### READING TEXT:
+-------+
Tulsa’s former Black Wall Street tries to remake itself
TULSA, Okla. (AP) — Not far from a gleaming $183 million arena and other signs of a midsize city striving to become something more, smooth pavement gives way to potholes, rusted fences and shuttered storefronts. They’re the remnants of what was once known as Tulsa’s Black Wall Street, before one of the worst race riots in U.S. history.
Businesses that are still open in this north-side section that some locals are adamant about reviving — the off-brand gas-and-go stores, the thrift shops and salvage yards — are often separated from the next open place by gnarled weeds, rusted fence and vacant lots.
Much of this — 35 square blocks of it — made up Black Wall Street, a southwestern Harlem of sorts and home to a middle and upper class of 9,000 African-Americans. Here, shop owners, doctors and entrepreneurs — some of them freed slaves looking for a new start in the recently incorporated oil boom town — thrived.
In 1921, over the course of roughly 16 hours, a race riot decimated the economic and cultural mecca. The tally of casualties seemed more in line with the aftermath of a military battle — 300 dead, 800 wounded, more than 8,000 left homeless.
Blacks rebuilt the area in the decades that followed, only to see their work wiped out during the so-called urban progress of the 1960s.
Attempting to make good on failed hopes of an eventual renaissance, black leaders want to bring 100 businesses here by 2021, marking the race riot’s 100th anniversary.
“How can we pay homage by building this community back up to what Black Wall Street was and embracing diversity?” said Reggie Ivey, who grew up in the area and is chief operating officer at the Tulsa Health Department.
Those leading the NorthTulsa100 initiative acknowledge it’s an ambitious, perhaps audacious, endeavor. The project is sure to be met with difficulties, as cities around the country confront similar challenges with getting businesses to move back into African-American communities, particularly poorer ones.
Leaders here are seeking manufacturers, grocery store owners and housing developers. U.S. Sen. James Lankford, among the project’s higher-profile supporters, says the initiative is “not looking just for black businesses” but commercial development in general “to re-engage a community that is still scarred years later.”
“North Tulsa has a stigma of being one of the worst places in town,” said Donna Jackson, the project’s executive director. “We don’t have a grocery store, we don’t have shopping.”
Jackson’s pitch to prospective investors is to talk up the dozens of vacant parcels they could snap up for a fraction of what they’d pay downtown, just a couple miles away.
+-------+
### LISTING:
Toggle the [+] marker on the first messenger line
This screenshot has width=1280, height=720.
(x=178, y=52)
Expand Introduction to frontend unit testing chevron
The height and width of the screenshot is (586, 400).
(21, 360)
+-------+
### THINGS TO DO:
(1) In the article about Tulsa's Black Wall Street, how many businesses do black leaders want to bring to the area by 2021?
(2) Resume the article on Tulsa's Black Wall Street after its last sentence and continue it.

### ANSWERS TO THE EXERCISES:
(1) 100 businesses.

(2)
“I don’t think people know this is just sitting here,” Jackson said, surveying a quarter-mile long parcel of land on a recent afternoon. “All it takes is one company — just one company.”
In the early 1900s, with Tulsa and the rest of Oklahoma racially segregated, Black Wall Street was an island in a city, where residents operated their own post office, police force, school system and two newspapers. Some had modern amenities, like indoor plumbing, long before their white counterparts. The Stradford Hotel, Dreamland Theater and Mount Zion Baptist Church were some of the more prominent social centers in the community.
In 1921, rumors of an encounter between a black man and a white woman in a downtown elevator spread, sparking anger among white residents and Ku Klux Klan members. Accounts of what happened on the elevator varied, but angry residents weren’t willing to wait to sort it out. A newspaper article titled “Nab Negro for Attacking Girl in Elevator” fanned the flames.
A white mob descended on the area, looting businesses and leaving homes and churches smoldering. Leftover World War I planes that dropped bombs on the Germans just three years earlier were now employed to destroy the property of fellow Americans.
“What wasn’t torched to the ground, they blew up. They blew up just about everything,” says Laurel Stradford, whose great-grandfather was one of the wealthiest men in town and owned the namesake hotel destroyed in the riot.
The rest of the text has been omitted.